Give back every record precisely.
'''
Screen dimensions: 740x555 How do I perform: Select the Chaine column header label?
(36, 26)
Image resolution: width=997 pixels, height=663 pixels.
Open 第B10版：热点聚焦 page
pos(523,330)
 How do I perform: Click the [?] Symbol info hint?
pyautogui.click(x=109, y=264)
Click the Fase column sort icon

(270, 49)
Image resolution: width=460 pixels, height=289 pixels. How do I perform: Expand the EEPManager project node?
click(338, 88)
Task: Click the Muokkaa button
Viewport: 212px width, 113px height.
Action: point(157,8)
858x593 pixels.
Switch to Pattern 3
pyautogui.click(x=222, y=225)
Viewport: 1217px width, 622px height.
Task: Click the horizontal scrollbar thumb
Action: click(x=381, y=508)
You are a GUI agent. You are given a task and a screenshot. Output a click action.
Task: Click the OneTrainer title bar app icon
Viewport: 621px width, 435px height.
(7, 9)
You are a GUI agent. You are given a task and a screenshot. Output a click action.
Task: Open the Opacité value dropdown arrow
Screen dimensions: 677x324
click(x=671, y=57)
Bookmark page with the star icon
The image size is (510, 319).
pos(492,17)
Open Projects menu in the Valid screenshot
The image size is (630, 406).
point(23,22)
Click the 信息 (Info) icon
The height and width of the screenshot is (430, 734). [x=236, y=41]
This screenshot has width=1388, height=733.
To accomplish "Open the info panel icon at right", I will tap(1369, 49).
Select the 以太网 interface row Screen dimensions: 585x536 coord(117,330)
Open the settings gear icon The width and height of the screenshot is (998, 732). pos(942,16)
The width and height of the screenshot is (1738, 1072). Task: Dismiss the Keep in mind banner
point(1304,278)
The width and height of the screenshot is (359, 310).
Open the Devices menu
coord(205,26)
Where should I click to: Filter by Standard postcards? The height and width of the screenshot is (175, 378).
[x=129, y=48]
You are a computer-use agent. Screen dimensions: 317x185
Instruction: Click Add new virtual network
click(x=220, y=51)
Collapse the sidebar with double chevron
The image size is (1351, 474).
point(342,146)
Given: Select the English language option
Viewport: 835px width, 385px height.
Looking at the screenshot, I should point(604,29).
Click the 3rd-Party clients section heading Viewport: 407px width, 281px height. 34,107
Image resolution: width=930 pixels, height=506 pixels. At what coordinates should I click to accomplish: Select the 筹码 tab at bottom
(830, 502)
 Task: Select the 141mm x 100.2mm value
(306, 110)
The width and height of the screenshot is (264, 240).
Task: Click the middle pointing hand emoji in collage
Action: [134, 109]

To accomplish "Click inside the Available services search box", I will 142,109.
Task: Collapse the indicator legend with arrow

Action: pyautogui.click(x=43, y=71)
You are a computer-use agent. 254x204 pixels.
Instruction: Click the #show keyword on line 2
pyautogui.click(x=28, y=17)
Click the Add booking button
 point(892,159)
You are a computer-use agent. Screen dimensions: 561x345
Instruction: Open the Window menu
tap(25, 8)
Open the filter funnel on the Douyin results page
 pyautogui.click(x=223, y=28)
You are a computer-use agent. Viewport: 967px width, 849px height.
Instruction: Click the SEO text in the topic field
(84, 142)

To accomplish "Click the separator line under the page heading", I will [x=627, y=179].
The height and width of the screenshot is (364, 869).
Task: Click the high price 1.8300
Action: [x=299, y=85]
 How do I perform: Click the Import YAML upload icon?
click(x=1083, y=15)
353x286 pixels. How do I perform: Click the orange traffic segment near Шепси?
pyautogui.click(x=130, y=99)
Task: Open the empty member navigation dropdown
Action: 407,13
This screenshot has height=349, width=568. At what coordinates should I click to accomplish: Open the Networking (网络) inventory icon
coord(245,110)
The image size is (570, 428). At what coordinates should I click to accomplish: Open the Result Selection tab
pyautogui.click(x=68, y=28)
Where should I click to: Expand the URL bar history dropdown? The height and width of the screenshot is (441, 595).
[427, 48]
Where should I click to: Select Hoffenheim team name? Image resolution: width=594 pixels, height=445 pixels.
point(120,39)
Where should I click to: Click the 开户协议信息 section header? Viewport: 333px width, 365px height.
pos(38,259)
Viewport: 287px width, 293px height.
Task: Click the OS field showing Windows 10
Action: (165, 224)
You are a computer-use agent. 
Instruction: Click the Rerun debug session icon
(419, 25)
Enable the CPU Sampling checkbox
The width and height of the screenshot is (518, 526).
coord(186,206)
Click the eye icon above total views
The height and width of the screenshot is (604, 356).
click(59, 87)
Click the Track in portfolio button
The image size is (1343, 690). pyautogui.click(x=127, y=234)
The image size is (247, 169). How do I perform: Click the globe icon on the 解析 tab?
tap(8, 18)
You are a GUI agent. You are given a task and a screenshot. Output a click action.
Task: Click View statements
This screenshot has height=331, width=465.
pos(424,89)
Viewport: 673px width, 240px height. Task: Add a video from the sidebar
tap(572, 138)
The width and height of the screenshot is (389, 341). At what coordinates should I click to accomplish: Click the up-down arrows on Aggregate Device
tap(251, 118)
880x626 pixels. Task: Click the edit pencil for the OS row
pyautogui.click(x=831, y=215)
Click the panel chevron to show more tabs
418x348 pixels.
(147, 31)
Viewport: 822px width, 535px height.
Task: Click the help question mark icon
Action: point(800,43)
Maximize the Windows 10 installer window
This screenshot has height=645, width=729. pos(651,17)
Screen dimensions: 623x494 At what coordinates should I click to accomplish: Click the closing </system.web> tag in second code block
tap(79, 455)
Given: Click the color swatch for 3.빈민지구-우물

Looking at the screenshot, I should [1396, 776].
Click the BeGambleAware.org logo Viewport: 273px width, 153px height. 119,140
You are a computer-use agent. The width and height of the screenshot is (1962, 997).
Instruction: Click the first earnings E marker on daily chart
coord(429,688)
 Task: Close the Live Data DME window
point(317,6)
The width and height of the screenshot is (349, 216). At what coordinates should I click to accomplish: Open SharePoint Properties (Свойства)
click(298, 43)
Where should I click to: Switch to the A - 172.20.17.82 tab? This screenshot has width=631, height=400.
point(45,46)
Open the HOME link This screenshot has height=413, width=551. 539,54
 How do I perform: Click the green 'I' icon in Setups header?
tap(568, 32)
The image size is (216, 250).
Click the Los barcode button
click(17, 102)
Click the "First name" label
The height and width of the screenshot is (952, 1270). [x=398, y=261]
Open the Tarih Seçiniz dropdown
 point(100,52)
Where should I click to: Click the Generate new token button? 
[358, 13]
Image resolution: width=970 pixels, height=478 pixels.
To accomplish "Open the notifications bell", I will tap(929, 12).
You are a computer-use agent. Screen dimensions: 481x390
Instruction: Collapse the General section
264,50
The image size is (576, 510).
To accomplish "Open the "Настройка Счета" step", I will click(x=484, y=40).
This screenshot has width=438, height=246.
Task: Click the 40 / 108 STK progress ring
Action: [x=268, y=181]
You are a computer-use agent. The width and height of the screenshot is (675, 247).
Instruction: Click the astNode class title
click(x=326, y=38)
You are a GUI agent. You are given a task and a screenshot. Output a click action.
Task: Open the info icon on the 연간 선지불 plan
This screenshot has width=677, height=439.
'''
**Answer for this exercise:**
Screen dimensions: 740x555 How do I perform: Select the Chaine column header label?
(36, 26)
Image resolution: width=997 pixels, height=663 pixels.
Open 第B10版：热点聚焦 page
pos(523,330)
 How do I perform: Click the [?] Symbol info hint?
pyautogui.click(x=109, y=264)
Click the Fase column sort icon

(270, 49)
Image resolution: width=460 pixels, height=289 pixels. How do I perform: Expand the EEPManager project node?
click(338, 88)
Task: Click the Muokkaa button
Viewport: 212px width, 113px height.
Action: point(157,8)
858x593 pixels.
Switch to Pattern 3
pyautogui.click(x=222, y=225)
Viewport: 1217px width, 622px height.
Task: Click the horizontal scrollbar thumb
Action: click(x=381, y=508)
You are a GUI agent. You are given a task and a screenshot. Output a click action.
Task: Click the OneTrainer title bar app icon
Viewport: 621px width, 435px height.
(7, 9)
You are a GUI agent. You are given a task and a screenshot. Output a click action.
Task: Open the Opacité value dropdown arrow
Screen dimensions: 677x324
click(x=671, y=57)
Bookmark page with the star icon
The image size is (510, 319).
pos(492,17)
Open Projects menu in the Valid screenshot
The image size is (630, 406).
point(23,22)
Click the 信息 (Info) icon
The height and width of the screenshot is (430, 734). [x=236, y=41]
This screenshot has width=1388, height=733.
To accomplish "Open the info panel icon at right", I will tap(1369, 49).
Select the 以太网 interface row Screen dimensions: 585x536 coord(117,330)
Open the settings gear icon The width and height of the screenshot is (998, 732). pos(942,16)
The width and height of the screenshot is (1738, 1072). Task: Dismiss the Keep in mind banner
point(1304,278)
The width and height of the screenshot is (359, 310).
Open the Devices menu
coord(205,26)
Where should I click to: Filter by Standard postcards? The height and width of the screenshot is (175, 378).
[x=129, y=48]
You are a computer-use agent. Screen dimensions: 317x185
Instruction: Click Add new virtual network
click(x=220, y=51)
Collapse the sidebar with double chevron
The image size is (1351, 474).
point(342,146)
Given: Select the English language option
Viewport: 835px width, 385px height.
Looking at the screenshot, I should point(604,29).
Click the 3rd-Party clients section heading Viewport: 407px width, 281px height. 34,107
Image resolution: width=930 pixels, height=506 pixels. At what coordinates should I click to accomplish: Select the 筹码 tab at bottom
(830, 502)
 Task: Select the 141mm x 100.2mm value
(306, 110)
The width and height of the screenshot is (264, 240).
Task: Click the middle pointing hand emoji in collage
Action: [134, 109]

To accomplish "Click inside the Available services search box", I will 142,109.
Task: Collapse the indicator legend with arrow

Action: pyautogui.click(x=43, y=71)
You are a computer-use agent. 254x204 pixels.
Instruction: Click the #show keyword on line 2
pyautogui.click(x=28, y=17)
Click the Add booking button
 point(892,159)
You are a computer-use agent. Screen dimensions: 561x345
Instruction: Open the Window menu
tap(25, 8)
Open the filter funnel on the Douyin results page
 pyautogui.click(x=223, y=28)
You are a computer-use agent. Viewport: 967px width, 849px height.
Instruction: Click the SEO text in the topic field
(84, 142)

To accomplish "Click the separator line under the page heading", I will [x=627, y=179].
The height and width of the screenshot is (364, 869).
Task: Click the high price 1.8300
Action: [x=299, y=85]
 How do I perform: Click the Import YAML upload icon?
click(x=1083, y=15)
353x286 pixels. How do I perform: Click the orange traffic segment near Шепси?
pyautogui.click(x=130, y=99)
Task: Open the empty member navigation dropdown
Action: 407,13
This screenshot has height=349, width=568. At what coordinates should I click to accomplish: Open the Networking (网络) inventory icon
coord(245,110)
The image size is (570, 428). At what coordinates should I click to accomplish: Open the Result Selection tab
pyautogui.click(x=68, y=28)
Where should I click to: Expand the URL bar history dropdown? The height and width of the screenshot is (441, 595).
[427, 48]
Where should I click to: Select Hoffenheim team name? Image resolution: width=594 pixels, height=445 pixels.
point(120,39)
Where should I click to: Click the 开户协议信息 section header? Viewport: 333px width, 365px height.
pos(38,259)
Viewport: 287px width, 293px height.
Task: Click the OS field showing Windows 10
Action: (165, 224)
You are a computer-use agent. 
Instruction: Click the Rerun debug session icon
(419, 25)
Enable the CPU Sampling checkbox
The width and height of the screenshot is (518, 526).
coord(186,206)
Click the eye icon above total views
The height and width of the screenshot is (604, 356).
click(59, 87)
Click the Track in portfolio button
The image size is (1343, 690). pyautogui.click(x=127, y=234)
The image size is (247, 169). How do I perform: Click the globe icon on the 解析 tab?
tap(8, 18)
You are a GUI agent. You are given a task and a screenshot. Output a click action.
Task: Click View statements
This screenshot has height=331, width=465.
pos(424,89)
Viewport: 673px width, 240px height. Task: Add a video from the sidebar
tap(572, 138)
The width and height of the screenshot is (389, 341). At what coordinates should I click to accomplish: Click the up-down arrows on Aggregate Device
tap(251, 118)
880x626 pixels. Task: Click the edit pencil for the OS row
pyautogui.click(x=831, y=215)
Click the panel chevron to show more tabs
418x348 pixels.
(147, 31)
Viewport: 822px width, 535px height.
Task: Click the help question mark icon
Action: point(800,43)
Maximize the Windows 10 installer window
This screenshot has height=645, width=729. pos(651,17)
Screen dimensions: 623x494 At what coordinates should I click to accomplish: Click the closing </system.web> tag in second code block
tap(79, 455)
Given: Click the color swatch for 3.빈민지구-우물

Looking at the screenshot, I should [1396, 776].
Click the BeGambleAware.org logo Viewport: 273px width, 153px height. 119,140
You are a computer-use agent. The width and height of the screenshot is (1962, 997).
Instruction: Click the first earnings E marker on daily chart
coord(429,688)
 Task: Close the Live Data DME window
point(317,6)
The width and height of the screenshot is (349, 216). At what coordinates should I click to accomplish: Open SharePoint Properties (Свойства)
click(298, 43)
Where should I click to: Switch to the A - 172.20.17.82 tab? This screenshot has width=631, height=400.
point(45,46)
Open the HOME link This screenshot has height=413, width=551. 539,54
 How do I perform: Click the green 'I' icon in Setups header?
tap(568, 32)
The image size is (216, 250).
Click the Los barcode button
click(17, 102)
Click the "First name" label
The height and width of the screenshot is (952, 1270). [x=398, y=261]
Open the Tarih Seçiniz dropdown
 point(100,52)
Where should I click to: Click the Generate new token button? 
[358, 13]
Image resolution: width=970 pixels, height=478 pixels.
To accomplish "Open the notifications bell", I will tap(929, 12).
You are a computer-use agent. Screen dimensions: 481x390
Instruction: Collapse the General section
264,50
The image size is (576, 510).
To accomplish "Open the "Настройка Счета" step", I will click(x=484, y=40).
This screenshot has width=438, height=246.
Task: Click the 40 / 108 STK progress ring
Action: [x=268, y=181]
You are a computer-use agent. The width and height of the screenshot is (675, 247).
Instruction: Click the astNode class title
click(x=326, y=38)
You are a GUI agent. You are given a task and a screenshot. Output a click action.
Task: Open the info icon on the 연간 선지불 plan
This screenshot has width=677, height=439.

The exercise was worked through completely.